T. cordifolia grows to a height of 6 – 8 inches. This little native woodland plant offers soft green leaves reminiscent of a geranium, and like many native groundcovers, it’s not invasive.
The lovely, dainty white flowers certainly suit its name! Tiarella is Greek for ‘little tiara’.
Upon closer inspection, the wee blossoms look like a ton of tiny orchids and imho, the perfect flower to compliment any forest fairy garden!
Pollinators love it, possibly because not much else is blooming yet! As many perennials are slow to show themselves due to spring appearing rather late this year, Tiarella flowers are a welcome sight to bees, gardeners, and nature lovers alike!
For more information on this and other flowers, visit Gutenberg Project’s site offering a free e-book from 1917, ‘Wild Flowers Worth Knowing’ by Neltje Blanchan
The sweet violet, aka: Viola odorata, is a non-native perennial from Europe. It’s a creeping evergreen with lovely heart-shaped leaves.

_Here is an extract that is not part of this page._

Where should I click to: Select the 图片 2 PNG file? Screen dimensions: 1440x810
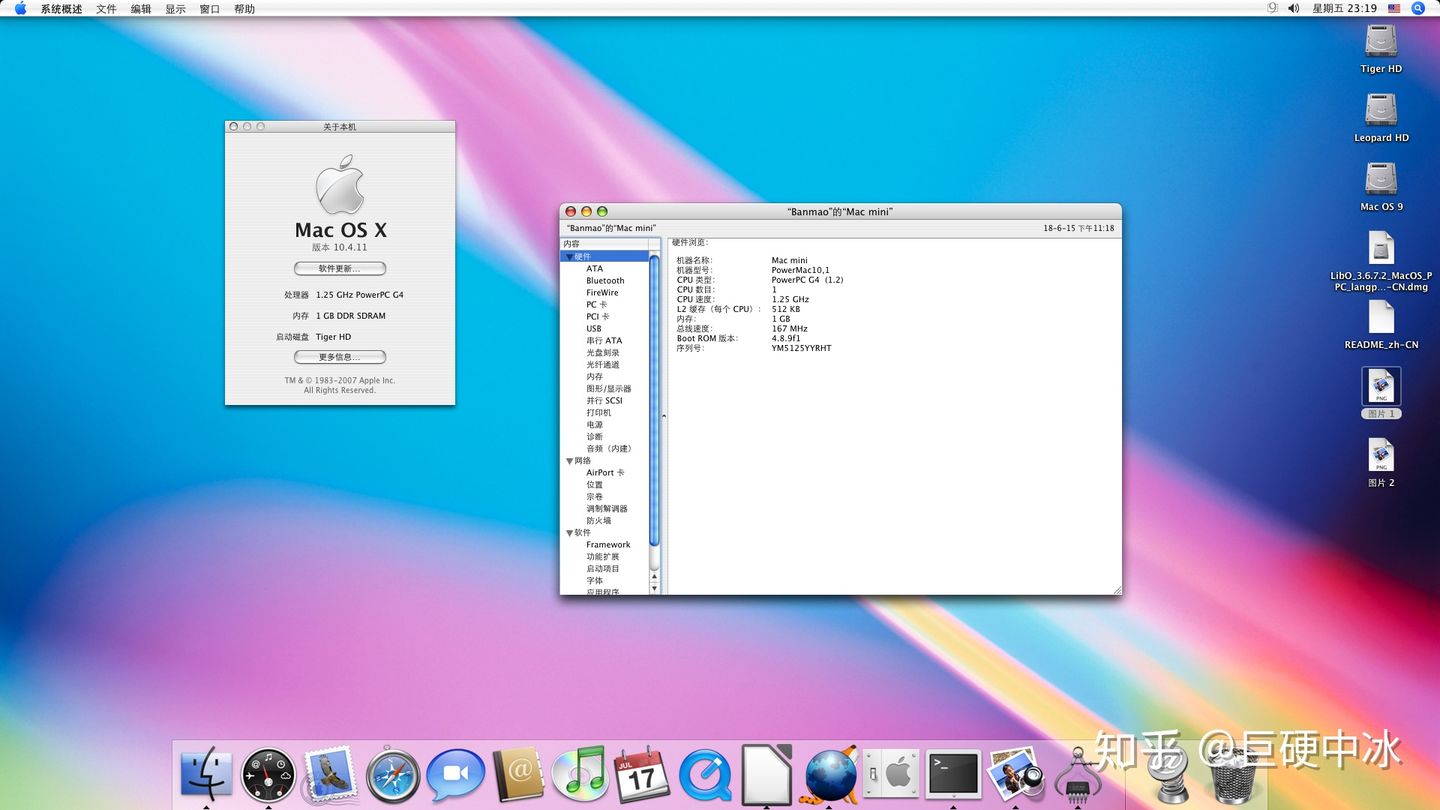click(x=1381, y=456)
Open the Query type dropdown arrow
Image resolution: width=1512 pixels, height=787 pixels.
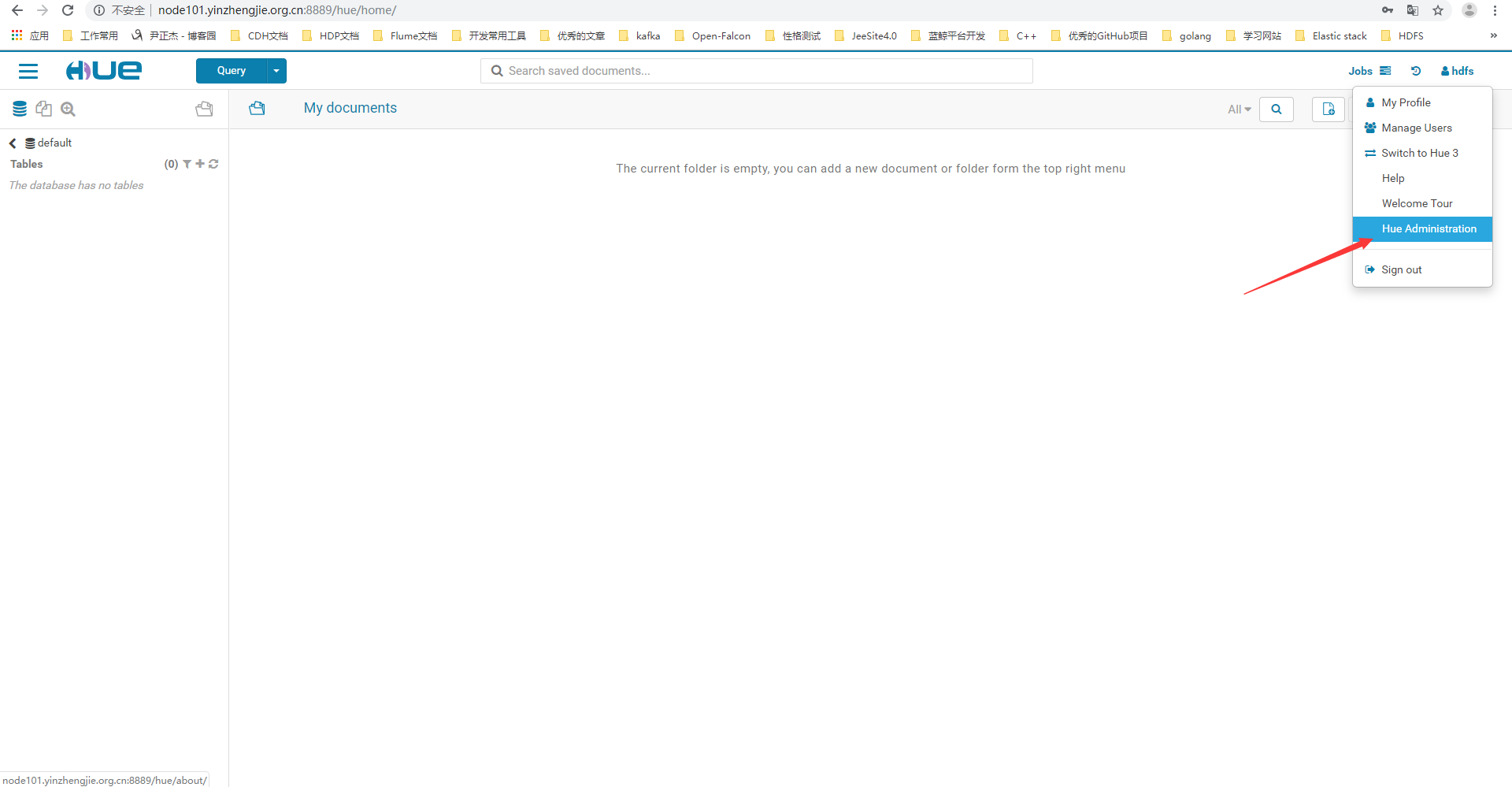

This dainty plant spreads via rhizomatic roots, and is one of the earliest blooms to decorate our lawns and the edge of forests in early spring.
To use, crush viola leaves to make yourself a cup of tea!
Or, make a simple tincture by covering fresh viola flowers with at least 80 proof vodka. Macerate for a couple weeks.
I’ve read recipes where you can also add 2 ounces of grain alcohol in a mason jar to every one ounce of fresh violets.